Saturday, March 10, 2012

Some Witchly Trivia



Macbeth's witches are so familiar in popular culture that they show up in all kinds of reinterpretations, including children's cartoons.

Yet in most productions, much of what was written for the witches is cut because it is extraneous enough that whole segments can be lopped off without leaving holes in the plot structure.  Some experts decry this practice, finding many of Shakespeare's thematic stances in their scenes.  But the witches we know are so easily dispatched for a very good reason. . . they are not entirely original to Shakespeare's first folio text.



One monologue that is almost universally cut from American productions of Macbeth is that of the Witch Goddess Hecate.  Hecate, and many of the oft-cut pieces of the witches' scenes, were lifted from Thomas Middleton's The Witch, incorporated into Macbeth in 1618, along with some songs from the same play, perhaps as much as ten to twelve years after Shakespeare's play was begotten(1603-7). Some experts believe that Middleton and Shakespeare were collaborators, which would perhaps, in part at least,  explain why Middleton's material so easily folds into the play.

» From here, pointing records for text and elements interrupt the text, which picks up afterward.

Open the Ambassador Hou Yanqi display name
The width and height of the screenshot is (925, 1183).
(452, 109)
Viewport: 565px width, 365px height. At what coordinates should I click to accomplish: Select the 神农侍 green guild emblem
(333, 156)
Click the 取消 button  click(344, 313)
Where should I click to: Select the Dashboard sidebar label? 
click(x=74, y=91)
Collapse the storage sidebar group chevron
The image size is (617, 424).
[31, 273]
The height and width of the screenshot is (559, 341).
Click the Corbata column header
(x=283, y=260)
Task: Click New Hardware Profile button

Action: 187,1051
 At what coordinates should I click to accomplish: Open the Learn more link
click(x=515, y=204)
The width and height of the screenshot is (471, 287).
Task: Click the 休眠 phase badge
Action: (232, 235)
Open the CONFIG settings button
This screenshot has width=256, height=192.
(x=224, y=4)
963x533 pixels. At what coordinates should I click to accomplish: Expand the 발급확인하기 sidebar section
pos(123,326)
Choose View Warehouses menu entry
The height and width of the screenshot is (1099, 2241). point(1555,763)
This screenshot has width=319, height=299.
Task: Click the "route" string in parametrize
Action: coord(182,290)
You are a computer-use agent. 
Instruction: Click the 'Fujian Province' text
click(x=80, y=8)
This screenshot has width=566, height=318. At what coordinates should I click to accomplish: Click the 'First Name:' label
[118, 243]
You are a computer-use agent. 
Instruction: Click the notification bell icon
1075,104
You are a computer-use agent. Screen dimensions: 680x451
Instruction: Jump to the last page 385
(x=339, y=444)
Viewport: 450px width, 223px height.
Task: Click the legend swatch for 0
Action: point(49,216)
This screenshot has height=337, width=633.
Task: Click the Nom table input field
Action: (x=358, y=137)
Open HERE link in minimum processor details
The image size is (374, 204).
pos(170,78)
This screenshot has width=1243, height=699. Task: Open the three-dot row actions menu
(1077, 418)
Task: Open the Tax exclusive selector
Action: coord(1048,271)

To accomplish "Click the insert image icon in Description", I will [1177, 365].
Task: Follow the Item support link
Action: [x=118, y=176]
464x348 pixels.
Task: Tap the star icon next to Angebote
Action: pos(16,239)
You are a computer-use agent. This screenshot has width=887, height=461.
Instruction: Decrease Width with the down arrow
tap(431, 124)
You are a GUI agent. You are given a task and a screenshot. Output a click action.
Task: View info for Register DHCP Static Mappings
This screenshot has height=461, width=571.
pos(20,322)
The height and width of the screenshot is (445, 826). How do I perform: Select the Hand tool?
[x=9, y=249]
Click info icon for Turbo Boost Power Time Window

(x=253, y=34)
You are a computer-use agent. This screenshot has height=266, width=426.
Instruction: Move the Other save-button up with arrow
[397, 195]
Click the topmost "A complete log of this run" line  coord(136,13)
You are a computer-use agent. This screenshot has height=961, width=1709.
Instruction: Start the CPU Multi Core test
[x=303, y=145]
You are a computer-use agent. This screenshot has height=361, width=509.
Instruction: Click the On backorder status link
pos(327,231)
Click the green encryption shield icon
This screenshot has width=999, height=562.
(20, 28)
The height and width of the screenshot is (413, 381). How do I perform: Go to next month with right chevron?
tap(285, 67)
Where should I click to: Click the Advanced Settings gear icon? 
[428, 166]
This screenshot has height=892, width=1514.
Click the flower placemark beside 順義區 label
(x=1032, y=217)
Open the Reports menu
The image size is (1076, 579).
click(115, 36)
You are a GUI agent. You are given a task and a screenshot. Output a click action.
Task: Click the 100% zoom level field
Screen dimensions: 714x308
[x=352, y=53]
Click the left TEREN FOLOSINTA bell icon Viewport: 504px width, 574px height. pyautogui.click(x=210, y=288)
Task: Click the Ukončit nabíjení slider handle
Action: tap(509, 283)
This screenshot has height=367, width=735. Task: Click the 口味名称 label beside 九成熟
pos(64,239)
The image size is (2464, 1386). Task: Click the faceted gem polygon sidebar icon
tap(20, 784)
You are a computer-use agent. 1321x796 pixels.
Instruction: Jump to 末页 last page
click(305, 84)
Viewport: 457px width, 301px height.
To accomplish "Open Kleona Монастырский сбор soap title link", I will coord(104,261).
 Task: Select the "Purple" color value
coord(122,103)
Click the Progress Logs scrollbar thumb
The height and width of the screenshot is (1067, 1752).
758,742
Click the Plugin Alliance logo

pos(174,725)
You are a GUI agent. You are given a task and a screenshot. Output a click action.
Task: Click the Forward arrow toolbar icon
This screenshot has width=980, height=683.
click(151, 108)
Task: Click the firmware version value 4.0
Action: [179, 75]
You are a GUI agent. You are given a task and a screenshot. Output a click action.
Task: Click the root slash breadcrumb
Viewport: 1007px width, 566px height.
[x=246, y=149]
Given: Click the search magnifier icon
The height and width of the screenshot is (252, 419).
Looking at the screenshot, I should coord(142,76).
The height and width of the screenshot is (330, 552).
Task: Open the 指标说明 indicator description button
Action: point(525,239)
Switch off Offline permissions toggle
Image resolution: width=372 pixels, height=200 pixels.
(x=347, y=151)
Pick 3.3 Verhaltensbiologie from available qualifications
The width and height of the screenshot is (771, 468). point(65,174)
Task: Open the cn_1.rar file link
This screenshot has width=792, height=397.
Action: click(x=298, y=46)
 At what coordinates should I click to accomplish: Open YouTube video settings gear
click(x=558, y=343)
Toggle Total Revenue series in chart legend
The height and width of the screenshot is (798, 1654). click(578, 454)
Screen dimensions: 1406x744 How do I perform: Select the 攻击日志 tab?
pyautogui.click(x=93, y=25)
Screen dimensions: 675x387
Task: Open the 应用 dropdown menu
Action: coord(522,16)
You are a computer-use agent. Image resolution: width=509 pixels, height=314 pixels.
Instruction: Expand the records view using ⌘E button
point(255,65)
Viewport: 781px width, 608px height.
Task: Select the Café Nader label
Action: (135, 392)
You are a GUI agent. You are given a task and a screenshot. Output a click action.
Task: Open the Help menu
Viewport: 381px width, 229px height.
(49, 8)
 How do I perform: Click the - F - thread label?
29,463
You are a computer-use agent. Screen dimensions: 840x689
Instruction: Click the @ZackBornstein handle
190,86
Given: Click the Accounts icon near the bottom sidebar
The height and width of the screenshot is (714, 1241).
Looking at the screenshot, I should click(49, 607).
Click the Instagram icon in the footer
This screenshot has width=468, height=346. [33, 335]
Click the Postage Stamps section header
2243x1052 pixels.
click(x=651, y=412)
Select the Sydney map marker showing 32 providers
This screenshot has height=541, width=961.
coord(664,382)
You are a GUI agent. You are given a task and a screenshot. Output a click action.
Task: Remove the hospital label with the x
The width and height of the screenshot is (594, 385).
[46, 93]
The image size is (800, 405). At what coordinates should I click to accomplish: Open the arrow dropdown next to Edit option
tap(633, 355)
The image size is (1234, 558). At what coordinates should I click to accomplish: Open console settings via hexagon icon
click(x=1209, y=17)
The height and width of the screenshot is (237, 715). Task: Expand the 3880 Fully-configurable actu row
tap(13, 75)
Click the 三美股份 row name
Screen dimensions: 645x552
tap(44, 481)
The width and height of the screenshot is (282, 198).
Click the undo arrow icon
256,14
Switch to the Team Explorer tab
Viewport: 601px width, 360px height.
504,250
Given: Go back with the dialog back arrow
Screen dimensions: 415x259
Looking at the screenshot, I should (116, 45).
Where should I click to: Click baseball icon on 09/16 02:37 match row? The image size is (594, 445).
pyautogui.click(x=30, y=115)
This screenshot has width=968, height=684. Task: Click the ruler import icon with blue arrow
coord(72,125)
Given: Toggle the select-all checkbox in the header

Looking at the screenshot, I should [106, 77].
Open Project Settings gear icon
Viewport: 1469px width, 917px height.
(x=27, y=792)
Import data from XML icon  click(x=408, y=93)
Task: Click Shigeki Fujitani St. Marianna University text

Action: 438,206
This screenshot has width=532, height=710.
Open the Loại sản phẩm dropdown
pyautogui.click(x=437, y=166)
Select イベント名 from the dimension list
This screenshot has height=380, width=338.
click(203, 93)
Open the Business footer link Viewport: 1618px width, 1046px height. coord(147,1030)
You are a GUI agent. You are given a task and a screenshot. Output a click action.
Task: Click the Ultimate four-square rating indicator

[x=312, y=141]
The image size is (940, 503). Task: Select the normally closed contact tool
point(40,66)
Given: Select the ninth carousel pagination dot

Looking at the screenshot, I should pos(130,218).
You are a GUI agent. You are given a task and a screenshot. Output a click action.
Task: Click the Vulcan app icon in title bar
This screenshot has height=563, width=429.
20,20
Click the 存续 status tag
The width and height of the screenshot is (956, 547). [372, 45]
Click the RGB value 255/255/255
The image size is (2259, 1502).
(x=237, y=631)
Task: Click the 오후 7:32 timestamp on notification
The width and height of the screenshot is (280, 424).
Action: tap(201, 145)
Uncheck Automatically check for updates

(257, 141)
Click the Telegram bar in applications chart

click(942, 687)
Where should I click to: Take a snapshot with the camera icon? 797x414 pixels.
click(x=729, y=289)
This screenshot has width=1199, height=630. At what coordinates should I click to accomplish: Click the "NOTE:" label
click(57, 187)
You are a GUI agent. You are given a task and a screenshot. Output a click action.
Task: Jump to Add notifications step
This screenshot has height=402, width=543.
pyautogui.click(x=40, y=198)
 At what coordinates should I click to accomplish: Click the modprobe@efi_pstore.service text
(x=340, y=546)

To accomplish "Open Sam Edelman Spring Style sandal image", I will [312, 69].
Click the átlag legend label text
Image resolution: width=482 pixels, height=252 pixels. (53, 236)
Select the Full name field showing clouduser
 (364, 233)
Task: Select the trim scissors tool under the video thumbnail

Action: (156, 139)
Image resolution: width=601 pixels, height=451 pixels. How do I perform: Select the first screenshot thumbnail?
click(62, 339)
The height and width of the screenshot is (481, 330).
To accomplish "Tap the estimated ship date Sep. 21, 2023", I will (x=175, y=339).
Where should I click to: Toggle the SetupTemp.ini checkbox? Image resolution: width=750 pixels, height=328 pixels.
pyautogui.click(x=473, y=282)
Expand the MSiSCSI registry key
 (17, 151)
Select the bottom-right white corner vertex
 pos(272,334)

The Witch was performed by King's Men, Shakespeare's theatre troupe, as early as 1609 but wasn't published till 1778; it has been said that Shakespeare was a bit jealous of his younger contributor and that he credited himself for Middleton's work and then blocked its publication.  But the Bard's envy does not explain why he had to be dead for 162 years before it could see the light of distribution.



Here's the seldom-heard monologue, where Hecate (usually played by the same actor who portrays Lady Macbeth and believed to have been intended as LM's alterego at the very least) instructs her followers:

HECATE: Have I not reason, beldams as you are,

Saucy and overbold? How did you dare
To trade and traffic with Macbeth
In riddles and affairs of death;
And I, the mistress of your charms,
The close contriver of all harms,
Was never called to bear my part
Or show the glory of our art?
And, which is worse, all you have done
Hath been but for a wayward son,
Spiteful and wrathful, who, as others do,
Loves for his own ends, not for you.
But make amends now: get you gone
And at the pit of Acheron
Meet me i' th' morning. Thither he
Will come to know his destiny.
Your vessels and your spells provide,
Your charms and everything beside.
I am for th' air. This night I'll spend
Unto a dismal and a fatal end.
Great business must be wrought ere noon.
Upon the corner of the moon
There hangs a vap'rous drop profound;
I'll catch it ere it come to ground:
And that, distilled by magic sleights,
Shall raise such artificial sprites
As by the strength of their illusion
Shall draw him on to his confusion.
He shall spurn fate, scorn death, and bear
His hopes 'bove wisdom, grace, and fear:
And you all know security
Is mortals' chiefest enemy.

[Music, and a song.]


Hark! I am called. My little spirit, see,
Sits in a foggy cloud and stays for me.

1 comment:

Colette said...

Even Harry Potter got into the Macbeth folklore. It's JK Rowling's favorite Shakespeare play, because she believes that it emphasizes free will as the creator of our destiny. The Wizard Rock Band in the series is called the Weird Sisters, and Rowling has said that the inspiration for the prophesy in the series came from Macbeth. Shakespeare is everywhere!